● **Direction**
Rewrite every line of the listing below as a numbered list, dropping any blank lines.

.....

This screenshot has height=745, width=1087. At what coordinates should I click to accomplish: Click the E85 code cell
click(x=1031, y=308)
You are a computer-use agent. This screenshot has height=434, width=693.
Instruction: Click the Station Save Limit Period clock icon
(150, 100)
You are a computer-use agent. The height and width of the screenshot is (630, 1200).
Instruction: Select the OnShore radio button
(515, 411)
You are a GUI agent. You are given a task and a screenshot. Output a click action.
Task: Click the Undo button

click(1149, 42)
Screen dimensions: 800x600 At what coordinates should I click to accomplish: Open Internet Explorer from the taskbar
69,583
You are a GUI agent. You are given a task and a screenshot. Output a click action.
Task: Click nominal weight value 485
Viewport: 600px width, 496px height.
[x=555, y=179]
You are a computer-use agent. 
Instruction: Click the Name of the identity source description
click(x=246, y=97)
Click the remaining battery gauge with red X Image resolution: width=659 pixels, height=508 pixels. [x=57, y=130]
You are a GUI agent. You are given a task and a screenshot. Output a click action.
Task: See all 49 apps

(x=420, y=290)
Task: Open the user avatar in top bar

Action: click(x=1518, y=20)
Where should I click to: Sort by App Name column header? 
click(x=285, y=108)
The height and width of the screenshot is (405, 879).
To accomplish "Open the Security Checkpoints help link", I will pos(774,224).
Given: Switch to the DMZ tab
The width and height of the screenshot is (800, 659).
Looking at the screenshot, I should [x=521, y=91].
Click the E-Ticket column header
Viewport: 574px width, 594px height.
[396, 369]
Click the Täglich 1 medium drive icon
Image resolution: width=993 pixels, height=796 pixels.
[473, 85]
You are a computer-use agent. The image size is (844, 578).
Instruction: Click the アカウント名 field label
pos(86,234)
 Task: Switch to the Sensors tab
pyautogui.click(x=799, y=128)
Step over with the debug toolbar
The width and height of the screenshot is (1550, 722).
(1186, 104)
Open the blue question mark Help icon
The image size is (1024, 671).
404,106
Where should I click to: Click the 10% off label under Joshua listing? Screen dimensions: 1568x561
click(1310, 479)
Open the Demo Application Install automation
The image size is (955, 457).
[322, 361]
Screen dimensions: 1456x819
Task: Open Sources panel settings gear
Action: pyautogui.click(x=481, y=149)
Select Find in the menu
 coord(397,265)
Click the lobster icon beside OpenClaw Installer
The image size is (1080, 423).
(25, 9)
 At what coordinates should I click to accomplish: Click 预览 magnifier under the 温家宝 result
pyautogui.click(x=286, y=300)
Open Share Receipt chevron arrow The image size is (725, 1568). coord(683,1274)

.....

● **Written reply**
1. This screenshot has height=745, width=1087. At what coordinates should I click to accomplish: Click the E85 code cell
2. click(x=1031, y=308)
3. You are a computer-use agent. This screenshot has height=434, width=693.
4. Instruction: Click the Station Save Limit Period clock icon
5. (150, 100)
6. You are a computer-use agent. The height and width of the screenshot is (630, 1200).
7. Instruction: Select the OnShore radio button
8. (515, 411)
9. You are a GUI agent. You are given a task and a screenshot. Output a click action.
10. Task: Click the Undo button
11. click(1149, 42)
12. Screen dimensions: 800x600 At what coordinates should I click to accomplish: Open Internet Explorer from the taskbar
13. 69,583
14. You are a GUI agent. You are given a task and a screenshot. Output a click action.
15. Task: Click nominal weight value 485
16. Viewport: 600px width, 496px height.
17. [x=555, y=179]
18. You are a computer-use agent. 
19. Instruction: Click the Name of the identity source description
20. click(x=246, y=97)
21. Click the remaining battery gauge with red X Image resolution: width=659 pixels, height=508 pixels. [x=57, y=130]
22. You are a GUI agent. You are given a task and a screenshot. Output a click action.
23. Task: See all 49 apps
24. (x=420, y=290)
25. Task: Open the user avatar in top bar
26. Action: click(x=1518, y=20)
27. Where should I click to: Sort by App Name column header? 
28. click(x=285, y=108)
29. The height and width of the screenshot is (405, 879).
30. To accomplish "Open the Security Checkpoints help link", I will pos(774,224).
31. Given: Switch to the DMZ tab
32. The width and height of the screenshot is (800, 659).
33. Looking at the screenshot, I should [x=521, y=91].
34. Click the E-Ticket column header
35. Viewport: 574px width, 594px height.
36. [396, 369]
37. Click the Täglich 1 medium drive icon
38. Image resolution: width=993 pixels, height=796 pixels.
39. [473, 85]
40. You are a computer-use agent. The image size is (844, 578).
41. Instruction: Click the アカウント名 field label
42. pos(86,234)
43.  Task: Switch to the Sensors tab
44. pyautogui.click(x=799, y=128)
45. Step over with the debug toolbar
46. The width and height of the screenshot is (1550, 722).
47. (1186, 104)
48. Open the blue question mark Help icon
49. The image size is (1024, 671).
50. 404,106
51. Where should I click to: Click the 10% off label under Joshua listing? Screen dimensions: 1568x561
52. click(1310, 479)
53. Open the Demo Application Install automation
54. The image size is (955, 457).
55. [322, 361]
56. Screen dimensions: 1456x819
57. Task: Open Sources panel settings gear
58. Action: pyautogui.click(x=481, y=149)
59. Select Find in the menu
60.  coord(397,265)
61. Click the lobster icon beside OpenClaw Installer
62. The image size is (1080, 423).
63. (25, 9)
64.  At what coordinates should I click to accomplish: Click 预览 magnifier under the 温家宝 result
65. pyautogui.click(x=286, y=300)
66. Open Share Receipt chevron arrow The image size is (725, 1568). coord(683,1274)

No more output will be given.